Another important concept introduced by the POSIX extension is the reference. Earlier in the chapter, we have already had a chance to see how parentheses can be used to group regular expressions. When you do so in a POSIX regex, when the expression is executed the interpreter assigns a numeric identifier to each grouped expression that is matched. This identifier can later be used in various operationssuch as finding and replacing.

For example, consider the following string and regular expression:

marcot@tabini.ca

([[:alpha:]]+)@([[:alpha:]]+)\.([[:alpha:]]{2,4})

The regex should match the preceding email address. However, because we have grouped the username, the domain name and the domain extensions will each become a reference, as shown in Table 3.1.

Table 3.1. Regex References

Reference Number

Value

0

marcot@tabini.ca (the string matches by the entire regex)

1

marcot

2

tabini

3

ca


PHP provides support for POSIX through functions of the ereg* class. The simplest form of regex matching is performed through the ereg() function:

ereg (pattern, string[, matches)

The ereg function works by compiling the regular expression stored in pattern and then comparing it against string. If the regex is matched against string, the result value of the function is TRUEotherwise, it is FALSE. If the matches parameter is specified, it is filled with an array containing all the references specified by pattern that were found in string (see Listing 3.1).

Listing 3.1. Filling Patterns with ereg
<?php

    $s = 'marcot@tabini.ca';

    if (ereg ('([[:alpha:]]+)@([[:alpha:]]+)\.([[:alpha:]]{2,4})', $s, $matches))
    {
      echo "Regular expression successful.
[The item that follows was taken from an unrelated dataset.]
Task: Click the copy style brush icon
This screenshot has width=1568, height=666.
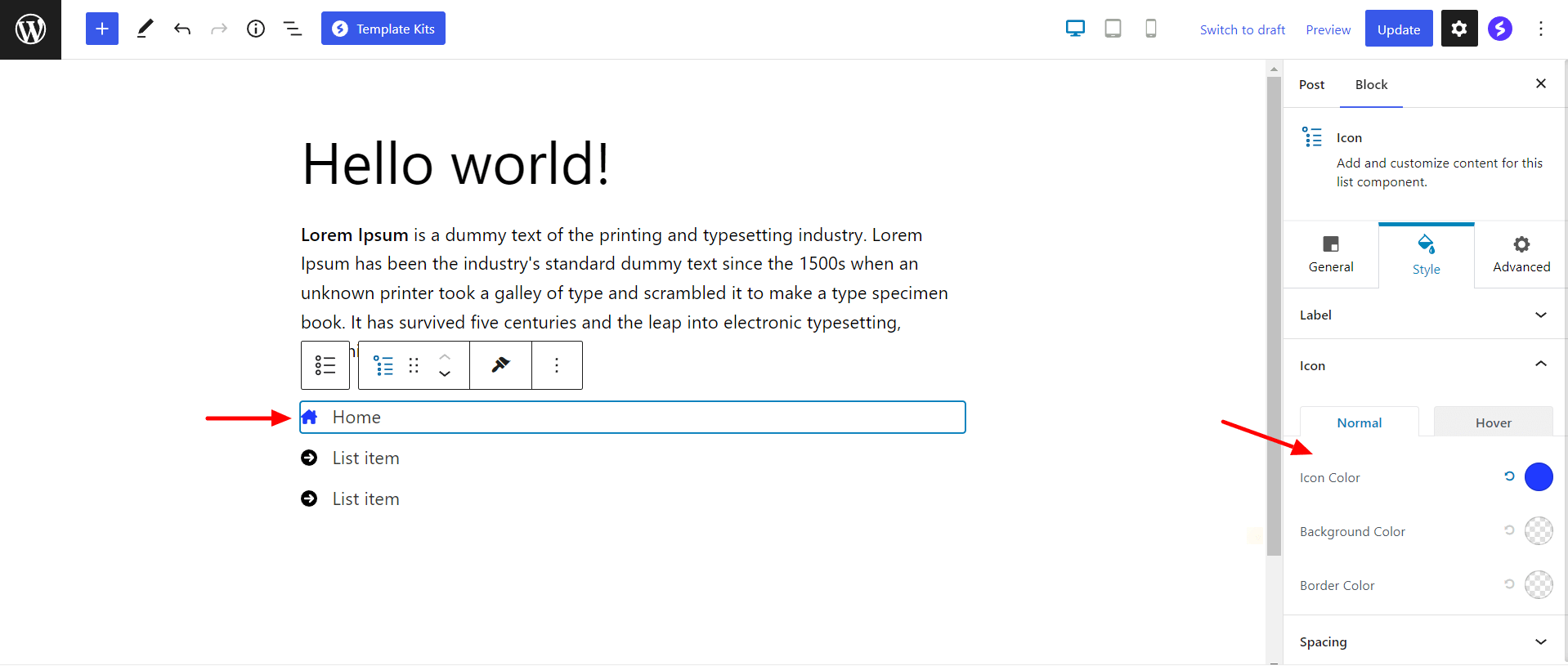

Dumping matches\n";
      var_dump ($matches);
    }
    else
    {
      echo "Regular expression unsuccessful.\n";
    }

?>

If you execute the preceding script, you should see this result:

Regular expression successful. Dumping matches
array(4) {
  [0]=>
  string(16) "marcot@tabini.ca"
  [1]=>
  string(6) "marcot"
  [2]=>
  string(6) "tabini"
  [3]=>
  string(2) "ca"
}

This indicates that the regular expression was successfully matched against the string stored in $s and returned the various references in the $matches array.
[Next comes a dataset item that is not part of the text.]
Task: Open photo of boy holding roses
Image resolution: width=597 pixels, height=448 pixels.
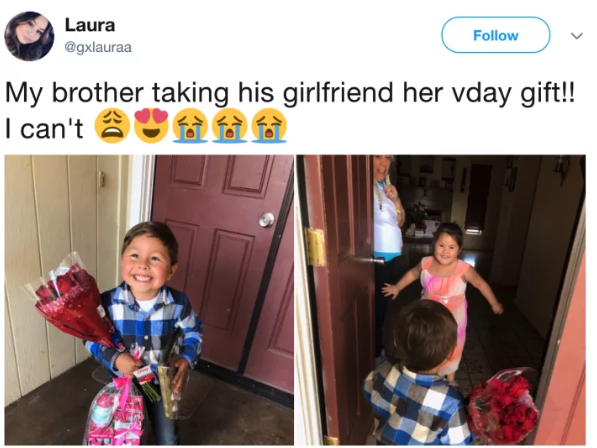Action: point(149,300)
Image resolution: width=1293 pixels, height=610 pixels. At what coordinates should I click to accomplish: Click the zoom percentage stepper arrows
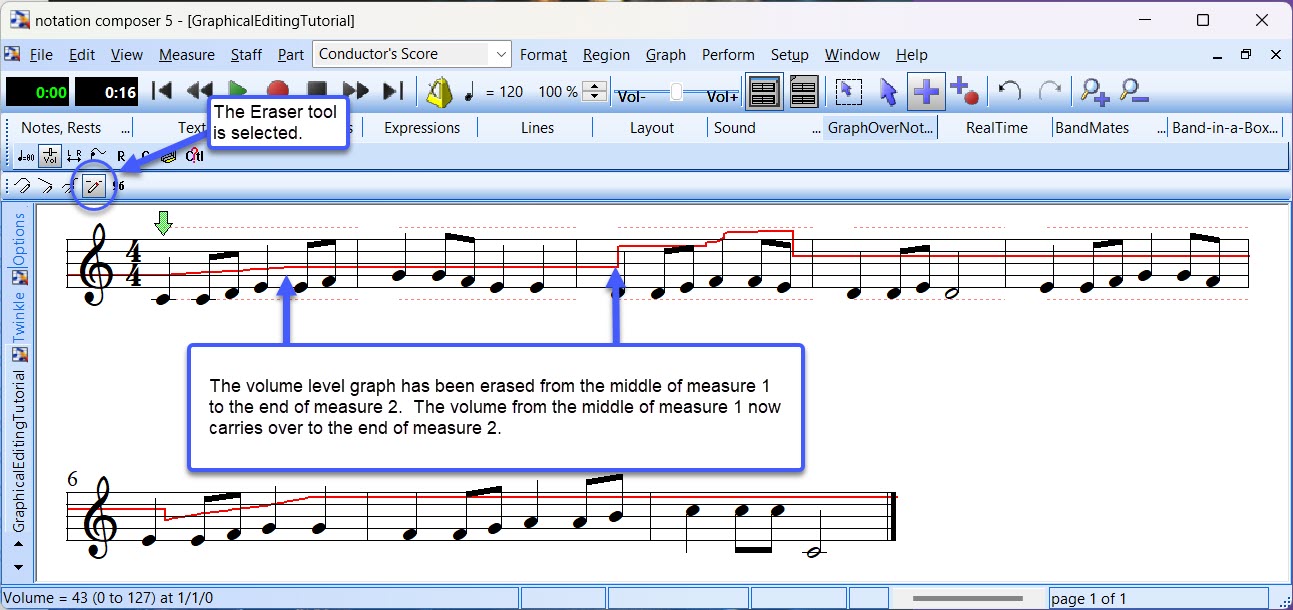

If you're not interested in case-sensitive matching (and you don't want to have to specify all characters twice when creating a regular expression), you can use the eregi function instead. It accepts the same parameters and behaves the same way as ereg(), with the exception that it ignores the case when matching a regular expression against a string (see Listing 3.2):

Listing 3.2. Case-insensitive Pattern Matching
<?php

    $a = "UPPERCASE";

    echo (int) ereg ('uppercase', $a);
    echo "\n";
    echo (int) eregi ('uppercase', $a);
    echo "\n";

?>

The first regex will fail because ereg() performs a case-sensitive match against the contents of $a. The second regex, however, will be successful, because the eregi function performs its matches using an algorithm that is not case sensitive.

References make regular expressions an even more effective tool for handling search-and-replace operations. For this purpose, PHP provides the ereg_replace function, and its cousin eregi_replace(), which is not case sensitive:

ereg_replace (pattern, replacement, string);

The ereg_replace() function first matches the regular expression pattern against string. Then, it applies the references created by the regular expression in replacement and returns the resulting string. Here's an example (see Listing 3.3):

Listing 3.3. Using ereg_replace
<?php

    $s = 'marcot@tabini.ca';

    echo ereg_replace ('([[:alpha:]]+)@([[:alpha:]]+)\.([[:alpha:]]{2,4})',
      '\1 at \2 dot \3', $s)

?>

If you execute this script, it will return the following string:

marcot at tabini dot ca

As you can see, the three references are extracted from the contents of $s by the regex compiler and used to substitute the placeholders in the replacement string.